Large Language Models can Accurately Predict Searcher Preferencess
Published:
Search Preference LLM labeling paper
We focus on the search preference paper incidentally the authors work on bing search engine at microsoft.
Basic Idea
The main idea of the paper is to use an LLM as a judge, something initially described by researchers working on LLMs and not IR. The technique is nonetheless often found useful, indeed there are probably some other ways this method can be leveraged that have yet to be discovered.
Notes
Looking at LLMs as a judge is a large and varied topic, it may work well in some domains and poorly in others. It really depends on the specifics of the task requiring labels and the specifics of the system used to generate the labels. This paper focuses on the search domain with queries and relevance assessments.
In the paper, the authors investigate 5 prompt variations called R, D, N, A, and M. The authors looked at the various arrangements of these-each variation corresponds to some text that may be included in the prompt. For performance metrics they look at Cohen kappa, MAE and AUC using ia stratified sample of 3000 query-document pairs, cf. Table 1. To get confidence intervals on these metrics the authors bootstrapped. The DNA prompt variant, including D, N, and A substrings to the text, had the highest Cohen kappa of 0.64.
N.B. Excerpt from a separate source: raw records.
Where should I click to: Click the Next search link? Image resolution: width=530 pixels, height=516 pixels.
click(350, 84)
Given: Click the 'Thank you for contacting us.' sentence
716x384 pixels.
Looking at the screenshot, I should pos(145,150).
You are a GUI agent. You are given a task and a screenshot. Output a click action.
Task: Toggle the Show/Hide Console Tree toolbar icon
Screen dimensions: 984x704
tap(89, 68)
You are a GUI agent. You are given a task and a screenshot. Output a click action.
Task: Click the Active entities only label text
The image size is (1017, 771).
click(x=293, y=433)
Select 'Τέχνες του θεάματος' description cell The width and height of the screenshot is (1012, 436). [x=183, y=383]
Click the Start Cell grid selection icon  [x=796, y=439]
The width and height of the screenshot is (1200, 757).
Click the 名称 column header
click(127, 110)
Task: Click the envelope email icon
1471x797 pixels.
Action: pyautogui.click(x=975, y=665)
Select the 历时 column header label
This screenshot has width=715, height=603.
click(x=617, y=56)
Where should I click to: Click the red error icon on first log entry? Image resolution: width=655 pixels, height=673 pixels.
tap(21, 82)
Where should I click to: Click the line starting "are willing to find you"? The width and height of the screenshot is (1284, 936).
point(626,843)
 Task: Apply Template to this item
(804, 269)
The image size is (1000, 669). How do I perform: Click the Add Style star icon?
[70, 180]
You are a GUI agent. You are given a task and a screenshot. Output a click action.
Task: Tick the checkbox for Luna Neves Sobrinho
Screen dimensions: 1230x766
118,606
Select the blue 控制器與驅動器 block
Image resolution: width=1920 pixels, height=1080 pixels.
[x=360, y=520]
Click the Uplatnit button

In Section 4.5 they also investigate if the Query difficulty correlates with human assessments using the Precision@10 metric. The idea is interesting and one critique here is that in practical search scenarios you may not have ground truth relevance assessments on which to determine relevances. They retrieve to depth 100 on a TREC dataset and use RBO-rank biased overlap-to compare the different lists. For the bing search engine the authors report:
“We have been using LLMs, in conjunction with expert human labellers, for most of our offline metrics since late 2022.”
and find good utility in doing so. The ground truth corpus they use comprises queries, descriptions of need, metadata like location and date, and at least two example results per query. Results are tagged—again, by the real searcher—as being good, neutral, or bad.
The bing team monitors the health of the system by sampling LLM judged results and going over those to monitor error and similar metrics. They also mention that in both the TREC & Bing datasets, the task descriptions are very clear and use a single LLM whereas Liang et al. saw large differences from model to model over a range of tasks.
Code for paper
None but a paper by folks at waterloo reimplements the idea.